What lines of the data below hold the string "computer"? Copy each one out.

◆ Source records:
------------------------------
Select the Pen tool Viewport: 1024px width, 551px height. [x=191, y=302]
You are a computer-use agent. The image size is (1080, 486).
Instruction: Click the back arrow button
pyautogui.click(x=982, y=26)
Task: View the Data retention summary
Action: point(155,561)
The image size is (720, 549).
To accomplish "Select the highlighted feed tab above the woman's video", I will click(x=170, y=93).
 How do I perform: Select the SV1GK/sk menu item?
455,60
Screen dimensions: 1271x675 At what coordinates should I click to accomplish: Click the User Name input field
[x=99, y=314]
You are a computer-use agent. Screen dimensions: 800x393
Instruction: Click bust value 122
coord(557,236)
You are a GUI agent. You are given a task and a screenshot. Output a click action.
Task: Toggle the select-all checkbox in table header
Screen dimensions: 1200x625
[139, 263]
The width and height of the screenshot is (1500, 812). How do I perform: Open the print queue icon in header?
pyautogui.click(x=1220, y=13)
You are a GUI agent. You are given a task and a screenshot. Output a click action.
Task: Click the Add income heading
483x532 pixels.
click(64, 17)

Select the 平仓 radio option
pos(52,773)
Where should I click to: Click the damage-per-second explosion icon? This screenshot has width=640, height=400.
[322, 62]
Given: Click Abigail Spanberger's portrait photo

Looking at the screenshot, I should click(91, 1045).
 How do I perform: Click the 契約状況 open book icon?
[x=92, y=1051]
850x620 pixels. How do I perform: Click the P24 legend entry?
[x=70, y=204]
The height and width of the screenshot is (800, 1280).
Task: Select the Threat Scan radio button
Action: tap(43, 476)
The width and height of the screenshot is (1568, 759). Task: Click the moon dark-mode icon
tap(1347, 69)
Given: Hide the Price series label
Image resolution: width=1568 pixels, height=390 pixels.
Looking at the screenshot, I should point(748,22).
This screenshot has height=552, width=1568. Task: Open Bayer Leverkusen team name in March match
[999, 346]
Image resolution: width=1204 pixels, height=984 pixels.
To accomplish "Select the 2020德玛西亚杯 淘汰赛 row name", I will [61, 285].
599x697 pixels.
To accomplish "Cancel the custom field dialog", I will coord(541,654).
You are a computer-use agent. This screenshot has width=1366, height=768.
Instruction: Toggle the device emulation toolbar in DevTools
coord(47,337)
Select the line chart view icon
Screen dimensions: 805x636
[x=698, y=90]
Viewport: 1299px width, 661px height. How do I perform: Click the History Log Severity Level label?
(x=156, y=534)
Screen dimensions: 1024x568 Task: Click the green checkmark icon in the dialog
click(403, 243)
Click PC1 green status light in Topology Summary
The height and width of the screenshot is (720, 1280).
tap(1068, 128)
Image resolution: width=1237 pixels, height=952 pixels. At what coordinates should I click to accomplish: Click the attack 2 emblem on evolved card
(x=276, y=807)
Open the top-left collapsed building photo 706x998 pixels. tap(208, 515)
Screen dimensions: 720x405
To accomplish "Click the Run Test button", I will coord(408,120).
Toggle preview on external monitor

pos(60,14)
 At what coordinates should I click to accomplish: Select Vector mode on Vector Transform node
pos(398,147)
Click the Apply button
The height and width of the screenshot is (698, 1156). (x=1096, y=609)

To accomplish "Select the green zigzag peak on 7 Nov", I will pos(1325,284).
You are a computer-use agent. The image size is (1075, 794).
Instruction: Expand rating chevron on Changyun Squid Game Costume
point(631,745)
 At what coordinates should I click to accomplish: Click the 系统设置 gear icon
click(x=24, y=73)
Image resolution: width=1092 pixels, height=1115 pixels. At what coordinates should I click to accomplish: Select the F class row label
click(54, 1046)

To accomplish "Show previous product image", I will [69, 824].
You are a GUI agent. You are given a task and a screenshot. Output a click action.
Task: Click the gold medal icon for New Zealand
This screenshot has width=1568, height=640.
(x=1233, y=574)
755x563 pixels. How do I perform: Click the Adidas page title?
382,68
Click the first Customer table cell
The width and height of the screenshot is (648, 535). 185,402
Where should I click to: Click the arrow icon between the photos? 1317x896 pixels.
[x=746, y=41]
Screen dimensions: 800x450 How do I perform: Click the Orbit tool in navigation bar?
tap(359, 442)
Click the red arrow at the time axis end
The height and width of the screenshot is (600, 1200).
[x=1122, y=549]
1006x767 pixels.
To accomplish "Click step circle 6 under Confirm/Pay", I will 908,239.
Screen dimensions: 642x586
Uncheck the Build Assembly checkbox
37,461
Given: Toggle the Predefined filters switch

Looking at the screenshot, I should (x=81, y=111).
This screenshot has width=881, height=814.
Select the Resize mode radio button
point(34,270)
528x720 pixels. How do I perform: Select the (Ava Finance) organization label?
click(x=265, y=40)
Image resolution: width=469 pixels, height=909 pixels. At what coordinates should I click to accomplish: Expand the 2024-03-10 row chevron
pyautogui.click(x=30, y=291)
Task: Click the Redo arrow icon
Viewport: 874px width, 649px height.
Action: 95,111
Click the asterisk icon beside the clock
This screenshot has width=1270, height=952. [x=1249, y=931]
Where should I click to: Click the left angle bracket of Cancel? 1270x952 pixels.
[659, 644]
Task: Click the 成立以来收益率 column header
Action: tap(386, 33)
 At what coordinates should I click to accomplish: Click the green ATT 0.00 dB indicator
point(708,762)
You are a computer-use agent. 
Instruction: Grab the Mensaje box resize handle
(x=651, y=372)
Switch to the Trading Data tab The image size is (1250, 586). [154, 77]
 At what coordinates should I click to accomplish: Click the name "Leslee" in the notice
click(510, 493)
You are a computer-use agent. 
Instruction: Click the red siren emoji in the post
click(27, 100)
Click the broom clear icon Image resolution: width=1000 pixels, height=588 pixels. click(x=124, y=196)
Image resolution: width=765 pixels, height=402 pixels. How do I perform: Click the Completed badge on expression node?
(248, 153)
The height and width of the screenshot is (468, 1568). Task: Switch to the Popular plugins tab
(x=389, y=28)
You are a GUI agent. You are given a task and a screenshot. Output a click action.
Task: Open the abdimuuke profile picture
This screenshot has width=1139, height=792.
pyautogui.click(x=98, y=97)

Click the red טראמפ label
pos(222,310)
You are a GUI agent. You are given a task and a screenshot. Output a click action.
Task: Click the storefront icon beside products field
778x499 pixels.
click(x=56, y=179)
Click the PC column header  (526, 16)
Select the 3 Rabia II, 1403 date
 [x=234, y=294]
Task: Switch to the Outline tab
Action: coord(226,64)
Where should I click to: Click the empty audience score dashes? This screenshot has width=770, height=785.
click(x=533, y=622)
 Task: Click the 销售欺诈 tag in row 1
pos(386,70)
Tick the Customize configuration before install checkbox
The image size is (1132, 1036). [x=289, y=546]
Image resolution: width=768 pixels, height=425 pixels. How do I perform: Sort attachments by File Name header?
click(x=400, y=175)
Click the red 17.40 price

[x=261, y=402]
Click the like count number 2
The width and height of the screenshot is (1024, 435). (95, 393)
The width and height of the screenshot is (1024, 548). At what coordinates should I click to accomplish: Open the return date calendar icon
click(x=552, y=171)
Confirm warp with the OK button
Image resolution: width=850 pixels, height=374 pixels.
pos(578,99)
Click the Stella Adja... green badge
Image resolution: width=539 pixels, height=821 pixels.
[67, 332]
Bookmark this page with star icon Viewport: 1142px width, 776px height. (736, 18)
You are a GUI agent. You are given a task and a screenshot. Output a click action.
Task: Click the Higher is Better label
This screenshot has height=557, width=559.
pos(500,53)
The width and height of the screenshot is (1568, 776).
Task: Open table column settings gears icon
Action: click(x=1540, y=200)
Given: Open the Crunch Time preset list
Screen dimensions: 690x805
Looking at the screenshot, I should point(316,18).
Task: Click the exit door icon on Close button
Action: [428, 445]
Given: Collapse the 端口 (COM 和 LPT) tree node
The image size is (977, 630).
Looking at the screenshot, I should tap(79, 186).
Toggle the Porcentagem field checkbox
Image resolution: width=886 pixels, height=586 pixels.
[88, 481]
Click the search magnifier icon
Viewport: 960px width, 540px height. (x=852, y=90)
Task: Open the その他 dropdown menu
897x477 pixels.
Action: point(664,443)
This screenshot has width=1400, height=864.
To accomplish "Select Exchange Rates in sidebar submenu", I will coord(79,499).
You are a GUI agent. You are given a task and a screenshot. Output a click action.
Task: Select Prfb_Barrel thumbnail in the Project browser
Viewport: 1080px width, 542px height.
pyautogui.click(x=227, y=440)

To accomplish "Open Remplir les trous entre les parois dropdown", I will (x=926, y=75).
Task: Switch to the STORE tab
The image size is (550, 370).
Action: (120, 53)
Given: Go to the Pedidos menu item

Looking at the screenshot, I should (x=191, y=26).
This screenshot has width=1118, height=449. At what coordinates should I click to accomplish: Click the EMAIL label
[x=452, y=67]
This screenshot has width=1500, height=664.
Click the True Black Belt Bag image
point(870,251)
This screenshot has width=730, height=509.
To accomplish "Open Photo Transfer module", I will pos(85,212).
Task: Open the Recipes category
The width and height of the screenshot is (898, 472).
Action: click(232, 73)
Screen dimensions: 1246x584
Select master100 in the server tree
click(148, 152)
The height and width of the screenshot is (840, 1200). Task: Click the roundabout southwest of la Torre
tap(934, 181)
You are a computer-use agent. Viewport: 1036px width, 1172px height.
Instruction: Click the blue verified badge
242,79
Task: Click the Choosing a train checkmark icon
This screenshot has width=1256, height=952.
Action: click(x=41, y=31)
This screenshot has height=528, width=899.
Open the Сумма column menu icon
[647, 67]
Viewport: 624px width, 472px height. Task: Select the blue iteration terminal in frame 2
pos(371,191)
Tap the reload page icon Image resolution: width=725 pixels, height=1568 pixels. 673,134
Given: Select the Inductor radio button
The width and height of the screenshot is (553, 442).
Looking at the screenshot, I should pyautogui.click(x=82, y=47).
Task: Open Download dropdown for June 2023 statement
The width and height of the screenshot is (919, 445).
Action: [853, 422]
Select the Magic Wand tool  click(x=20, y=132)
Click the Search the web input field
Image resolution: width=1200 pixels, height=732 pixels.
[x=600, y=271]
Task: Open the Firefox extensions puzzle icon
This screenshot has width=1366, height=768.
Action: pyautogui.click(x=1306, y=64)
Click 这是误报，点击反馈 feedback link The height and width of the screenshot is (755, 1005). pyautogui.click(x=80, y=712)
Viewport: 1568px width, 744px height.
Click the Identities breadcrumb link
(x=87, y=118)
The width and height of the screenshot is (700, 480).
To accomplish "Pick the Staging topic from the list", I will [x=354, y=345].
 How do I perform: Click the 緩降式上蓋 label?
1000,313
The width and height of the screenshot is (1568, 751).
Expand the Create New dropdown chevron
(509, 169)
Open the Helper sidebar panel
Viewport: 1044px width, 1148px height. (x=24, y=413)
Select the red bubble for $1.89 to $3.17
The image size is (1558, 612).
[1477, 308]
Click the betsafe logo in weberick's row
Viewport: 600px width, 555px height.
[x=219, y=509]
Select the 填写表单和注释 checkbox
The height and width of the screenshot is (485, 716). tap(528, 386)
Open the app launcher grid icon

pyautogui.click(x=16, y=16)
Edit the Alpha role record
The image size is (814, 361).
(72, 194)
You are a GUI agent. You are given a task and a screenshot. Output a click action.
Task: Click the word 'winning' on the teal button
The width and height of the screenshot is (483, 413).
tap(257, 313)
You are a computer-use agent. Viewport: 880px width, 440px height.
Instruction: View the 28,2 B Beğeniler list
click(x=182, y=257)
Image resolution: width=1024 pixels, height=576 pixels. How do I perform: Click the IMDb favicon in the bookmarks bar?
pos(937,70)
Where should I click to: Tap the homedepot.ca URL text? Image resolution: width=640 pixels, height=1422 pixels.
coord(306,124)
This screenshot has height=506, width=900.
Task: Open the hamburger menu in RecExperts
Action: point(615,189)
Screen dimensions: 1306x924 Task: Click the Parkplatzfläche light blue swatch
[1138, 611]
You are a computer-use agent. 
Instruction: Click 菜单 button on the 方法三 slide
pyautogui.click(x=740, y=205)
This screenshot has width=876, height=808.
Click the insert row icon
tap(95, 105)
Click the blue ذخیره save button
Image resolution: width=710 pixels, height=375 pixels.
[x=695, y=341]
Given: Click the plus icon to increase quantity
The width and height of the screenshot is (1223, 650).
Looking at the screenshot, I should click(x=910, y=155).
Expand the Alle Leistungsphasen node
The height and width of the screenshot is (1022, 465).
------------------------------
◆ Reply to the exercise:
You are a computer-use agent. The image size is (1080, 486).
You are a computer-use agent. Screen dimensions: 800x393
You are a computer-use agent. This screenshot has width=1366, height=768.
You are a computer-use agent. The image size is (1075, 794).
You are a computer-use agent. 
You are a computer-use agent. 
You are a computer-use agent. Viewport: 1036px width, 1172px height.
You are a computer-use agent. Viewport: 880px width, 440px height.
You are a computer-use agent. 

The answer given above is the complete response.